As we all know very well, that was the time period, like many other milestones in the history of our country, that has left a very noticeable and imposing imprint across its length and breadth of an era that has gone by. Four years ago, in the year 2016, Gouri Satya had released his first book about the history and heritage of our city about which I had written in this column. That was the day the memorial to Maharaja Jayachamaraja Wadiyar was inaugurated at the place where the Hardinge Circle Fountain once stood. This second book takes off from where the first one ended which almost makes it a sequel to it. 
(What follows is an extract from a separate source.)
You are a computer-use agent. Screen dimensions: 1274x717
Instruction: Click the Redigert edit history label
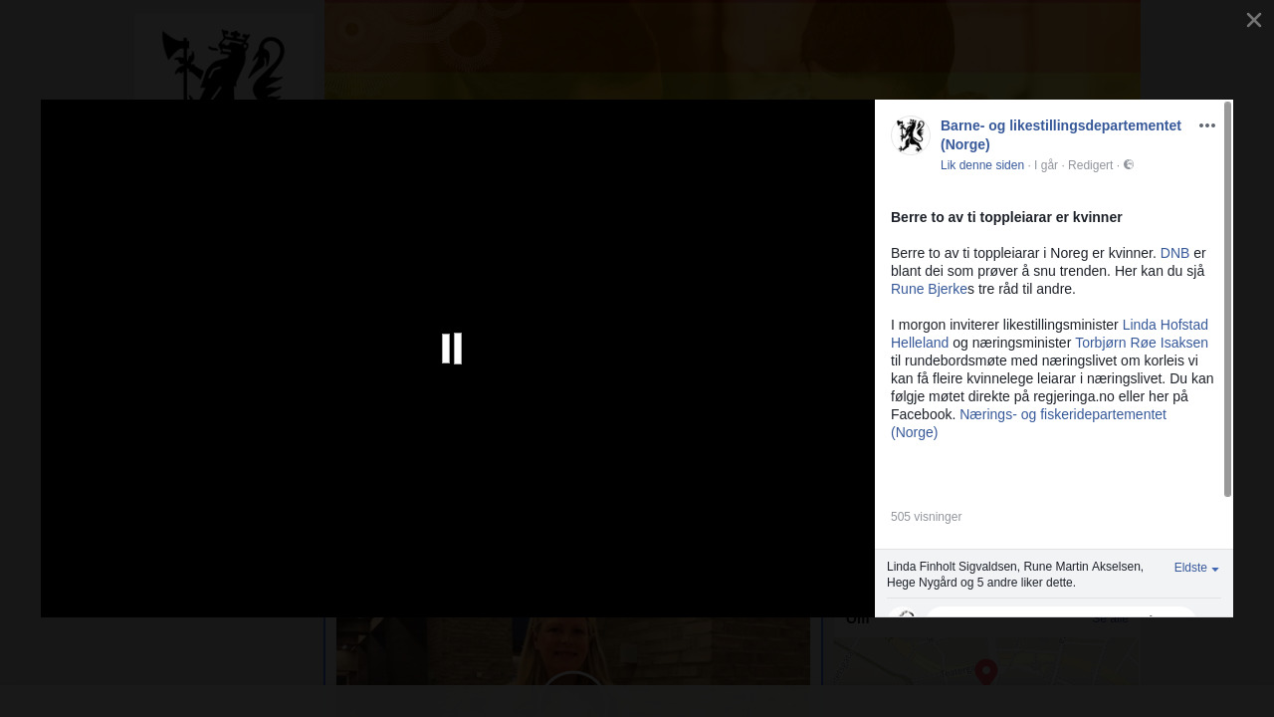1090,165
The book throws light not only on the landmarks it deals with but also on the personalities who built them or lent their names to them. It also turns its spotlight on the changes that were made to these edifices as the years rolled by and the subsequent name changing that was done to many of them. 

Dufferin Clock Tower

For instance, not many of us know that the sprawling Bannimantap Grounds, which needs no introduction to us, as it is the venue of the annual Dasara Torch Light Parade, was once called the Cole’s Garden.  This was in memory of Arthur Henry Cole (1780-1844) who was the resident of Mysore during the reign of Maharaja Krishnaraja Wadiyar III. 

Not many us know that this British officer along with Lt. Col. Gibbs was responsible for suppressing a raging rebellion by British troops against their own authorities. This rebellion had all the signs of spreading across the country and for some time it threatened the very existence of the British rule in India till it was successfully quelled. It had many epicentres, notably in, Masulipatnam, Hyderabad, Chitradurga and Srirangapatna and locally it was perceived as a war that had been declared against the British empire by Maharaja Krishnaraja Wadiyar himself! That was when Dewan Poornaiah, the ubiquitous trouble-shooter of the times, stepped in and clarified that it was not so, by writing a detailed letter to Josiah Webbe, a very powerful member of the Madras Council, clarifying the continuing allegiance of the Maharaja of Mysore and his subjects to the Crown. 

The columnist at the Webbe’s Monument.

To further placate a perhaps still doubting Webb, and also to express his personal gratitude to him for granting him the rights to a part of the revenues of the State, Poornaiah at his own cost of about rupees one and a half lakhs, got a massive granite monument seventy feet high, erected to commemorate Webbe’s greatness at the site of the final battle in which the rebels were defeated. This imposing monument, known a Rana Khamba to the local villagers but almost unknown to most other people, stands a stone’s throw away from the very well-known Ahalya Devi Maramma Temple at Arathi Ukkada, off the Pandavapura-Chinkurali Highway. Incidentally, I visited the place early this morning with a group of my friends and fellow members of the Anjuman-E-Hadiqatul Adab, just to show them something interesting which they had never seen in their lives, being so close to it!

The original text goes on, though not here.